The disclosure widened the VW scandal, which had previously focussed mainly on smaller-engined, mass-market cars, and raised the possibility that engineers at both the Audi and VW brands could have been involved in separate emissions schemes.
The EPA and California Air Resources Board on Nov. 2 accused VW of evading emissions in at least 10,000 Audi, Porsche and VW sport utility vehicles and cars with 3.0-liter V-6 diesel engines. VW initially denied the findings.
During a meeting on Thursday, VW and Audi officials told the EPA that the issues extend to all 3.0-liter diesel engines from model years 2009 through 2016. The new disclosure covers a total of 85,000 vehicles, the EPA said.

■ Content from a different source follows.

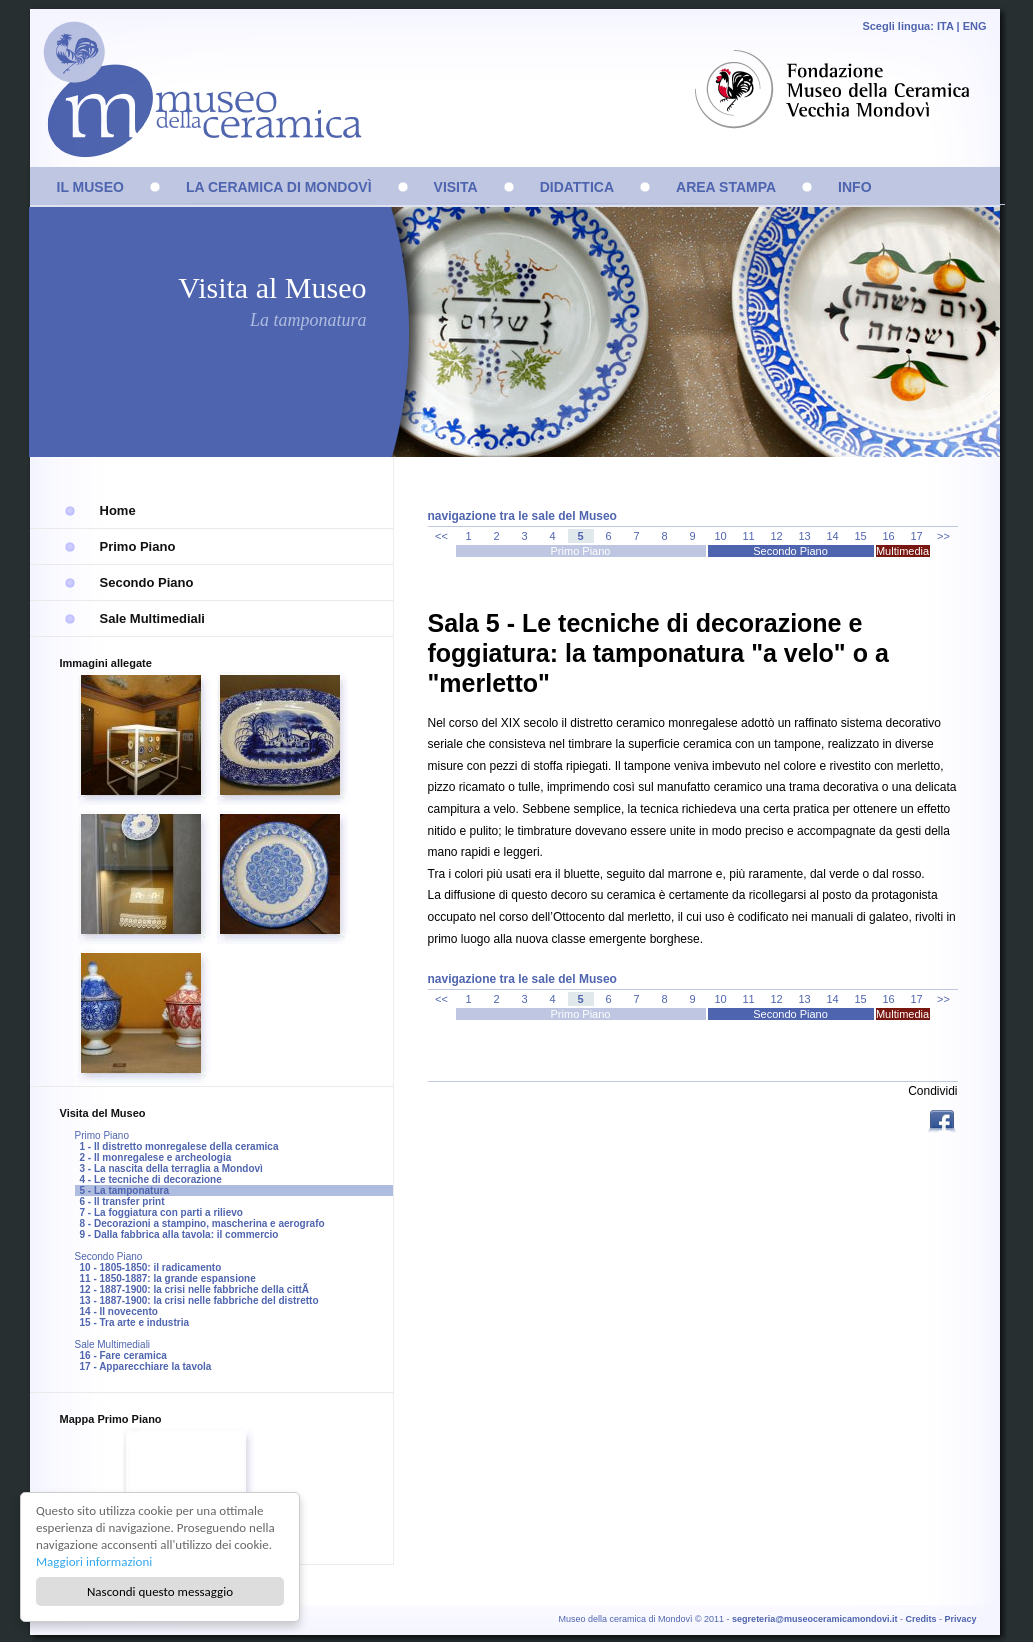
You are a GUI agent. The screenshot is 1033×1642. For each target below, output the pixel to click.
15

California Air Resources Board spokesman Dave Clegern said Audi admitted that the vehicles had auxiliary emissions control equipment that was not disclosed to the U.S. government.
"That should have been reported," Clegern said, adding that the agencies are now investigating whether that constituted intentional cheating on VW's part.
Audi spokesman Brad Stertz said that the auxiliary emissions control software is legal in Europe, but that Audi did not "properly notify regulators" of the device.
"We are willing to take another crack at reprogramming to a degree that the regulators deem acceptable," Stertz said. The cost of reflashing the software is relatively minor, in the "double digits millions of euros," he added.
In September, VW admitted it had installed software that allowed 482,000 diesel cars with 2.0L sold in the United States since 2009 to emit up to 40 times allowable emissions by only activating emissions controls during laboratory testing.
VW faces investigations around the world, including from the U.S. Justice Department - and could face up to $18 billion in U.S. fines. The new disclosure could add another $3.2 billion in fines.